- _Data under study_

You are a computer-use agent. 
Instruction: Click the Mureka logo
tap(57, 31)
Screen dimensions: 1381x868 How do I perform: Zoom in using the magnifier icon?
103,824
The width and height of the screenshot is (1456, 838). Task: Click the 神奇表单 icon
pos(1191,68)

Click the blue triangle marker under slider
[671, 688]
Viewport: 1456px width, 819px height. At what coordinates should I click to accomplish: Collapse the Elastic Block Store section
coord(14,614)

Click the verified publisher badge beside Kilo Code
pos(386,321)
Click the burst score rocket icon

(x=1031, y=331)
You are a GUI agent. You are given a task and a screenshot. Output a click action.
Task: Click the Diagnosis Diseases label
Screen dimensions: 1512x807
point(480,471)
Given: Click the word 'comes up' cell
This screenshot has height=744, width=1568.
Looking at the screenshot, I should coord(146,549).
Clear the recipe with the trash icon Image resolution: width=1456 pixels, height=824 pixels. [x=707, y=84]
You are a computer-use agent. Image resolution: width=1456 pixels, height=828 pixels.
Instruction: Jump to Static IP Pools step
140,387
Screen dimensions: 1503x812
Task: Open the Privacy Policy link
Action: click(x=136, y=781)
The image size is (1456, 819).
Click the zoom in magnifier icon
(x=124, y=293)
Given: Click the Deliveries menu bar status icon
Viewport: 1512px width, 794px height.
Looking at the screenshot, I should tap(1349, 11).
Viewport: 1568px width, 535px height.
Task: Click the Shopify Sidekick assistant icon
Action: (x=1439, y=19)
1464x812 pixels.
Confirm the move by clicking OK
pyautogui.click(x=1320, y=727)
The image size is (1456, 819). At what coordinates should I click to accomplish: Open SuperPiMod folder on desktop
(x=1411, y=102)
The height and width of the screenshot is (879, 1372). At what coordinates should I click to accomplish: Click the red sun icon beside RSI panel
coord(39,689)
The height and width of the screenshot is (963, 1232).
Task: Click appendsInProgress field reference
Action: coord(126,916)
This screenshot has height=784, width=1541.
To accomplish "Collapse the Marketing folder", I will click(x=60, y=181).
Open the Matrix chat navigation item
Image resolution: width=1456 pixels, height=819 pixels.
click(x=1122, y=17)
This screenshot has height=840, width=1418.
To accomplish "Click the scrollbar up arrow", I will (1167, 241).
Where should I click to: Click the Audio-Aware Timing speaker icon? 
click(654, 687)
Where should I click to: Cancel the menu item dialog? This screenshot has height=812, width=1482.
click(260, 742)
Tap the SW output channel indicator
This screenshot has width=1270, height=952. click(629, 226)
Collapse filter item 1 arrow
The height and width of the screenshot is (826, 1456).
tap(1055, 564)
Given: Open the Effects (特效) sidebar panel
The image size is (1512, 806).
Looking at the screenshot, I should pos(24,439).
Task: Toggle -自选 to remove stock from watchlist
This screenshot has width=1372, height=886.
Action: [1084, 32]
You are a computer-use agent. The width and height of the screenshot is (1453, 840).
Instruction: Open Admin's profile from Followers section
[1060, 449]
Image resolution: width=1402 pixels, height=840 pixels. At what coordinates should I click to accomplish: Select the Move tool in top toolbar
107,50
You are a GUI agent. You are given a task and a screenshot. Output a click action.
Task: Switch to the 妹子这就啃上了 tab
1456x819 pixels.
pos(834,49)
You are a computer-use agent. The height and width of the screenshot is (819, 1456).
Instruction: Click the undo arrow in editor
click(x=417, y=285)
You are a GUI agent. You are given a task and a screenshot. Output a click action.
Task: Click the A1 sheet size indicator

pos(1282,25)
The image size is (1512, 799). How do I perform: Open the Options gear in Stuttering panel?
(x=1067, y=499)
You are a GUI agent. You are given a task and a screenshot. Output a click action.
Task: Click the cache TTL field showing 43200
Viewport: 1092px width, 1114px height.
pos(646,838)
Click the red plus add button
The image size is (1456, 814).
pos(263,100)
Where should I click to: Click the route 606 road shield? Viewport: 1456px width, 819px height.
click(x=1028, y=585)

- _Problem to work on_
Set down, exactly and completely, all of the material.

- _Response to the task_
You are a computer-use agent. 
Instruction: Click the Mureka logo
tap(57, 31)
Screen dimensions: 1381x868 How do I perform: Zoom in using the magnifier icon?
103,824
The width and height of the screenshot is (1456, 838). Task: Click the 神奇表单 icon
pos(1191,68)

Click the blue triangle marker under slider
[671, 688]
Viewport: 1456px width, 819px height. At what coordinates should I click to accomplish: Collapse the Elastic Block Store section
coord(14,614)

Click the verified publisher badge beside Kilo Code
pos(386,321)
Click the burst score rocket icon

(x=1031, y=331)
You are a GUI agent. You are given a task and a screenshot. Output a click action.
Task: Click the Diagnosis Diseases label
Screen dimensions: 1512x807
point(480,471)
Given: Click the word 'comes up' cell
This screenshot has height=744, width=1568.
Looking at the screenshot, I should coord(146,549).
Clear the recipe with the trash icon Image resolution: width=1456 pixels, height=824 pixels. [x=707, y=84]
You are a computer-use agent. Image resolution: width=1456 pixels, height=828 pixels.
Instruction: Jump to Static IP Pools step
140,387
Screen dimensions: 1503x812
Task: Open the Privacy Policy link
Action: click(x=136, y=781)
The image size is (1456, 819).
Click the zoom in magnifier icon
(x=124, y=293)
Given: Click the Deliveries menu bar status icon
Viewport: 1512px width, 794px height.
Looking at the screenshot, I should tap(1349, 11).
Viewport: 1568px width, 535px height.
Task: Click the Shopify Sidekick assistant icon
Action: (x=1439, y=19)
1464x812 pixels.
Confirm the move by clicking OK
pyautogui.click(x=1320, y=727)
The image size is (1456, 819). At what coordinates should I click to accomplish: Open SuperPiMod folder on desktop
(x=1411, y=102)
The height and width of the screenshot is (879, 1372). At what coordinates should I click to accomplish: Click the red sun icon beside RSI panel
coord(39,689)
The height and width of the screenshot is (963, 1232).
Task: Click appendsInProgress field reference
Action: coord(126,916)
This screenshot has height=784, width=1541.
To accomplish "Collapse the Marketing folder", I will click(x=60, y=181).
Open the Matrix chat navigation item
Image resolution: width=1456 pixels, height=819 pixels.
click(x=1122, y=17)
This screenshot has height=840, width=1418.
To accomplish "Click the scrollbar up arrow", I will (1167, 241).
Where should I click to: Click the Audio-Aware Timing speaker icon? 
click(654, 687)
Where should I click to: Cancel the menu item dialog? This screenshot has height=812, width=1482.
click(260, 742)
Tap the SW output channel indicator
This screenshot has width=1270, height=952. click(629, 226)
Collapse filter item 1 arrow
The height and width of the screenshot is (826, 1456).
tap(1055, 564)
Given: Open the Effects (特效) sidebar panel
The image size is (1512, 806).
Looking at the screenshot, I should pos(24,439).
Task: Toggle -自选 to remove stock from watchlist
This screenshot has width=1372, height=886.
Action: [1084, 32]
You are a computer-use agent. The width and height of the screenshot is (1453, 840).
Instruction: Open Admin's profile from Followers section
[1060, 449]
Image resolution: width=1402 pixels, height=840 pixels. At what coordinates should I click to accomplish: Select the Move tool in top toolbar
107,50
You are a GUI agent. You are given a task and a screenshot. Output a click action.
Task: Switch to the 妹子这就啃上了 tab
1456x819 pixels.
pos(834,49)
You are a computer-use agent. The height and width of the screenshot is (819, 1456).
Instruction: Click the undo arrow in editor
click(x=417, y=285)
You are a GUI agent. You are given a task and a screenshot. Output a click action.
Task: Click the A1 sheet size indicator

pos(1282,25)
The image size is (1512, 799). How do I perform: Open the Options gear in Stuttering panel?
(x=1067, y=499)
You are a GUI agent. You are given a task and a screenshot. Output a click action.
Task: Click the cache TTL field showing 43200
Viewport: 1092px width, 1114px height.
pos(646,838)
Click the red plus add button
The image size is (1456, 814).
pos(263,100)
Where should I click to: Click the route 606 road shield? Viewport: 1456px width, 819px height.
click(x=1028, y=585)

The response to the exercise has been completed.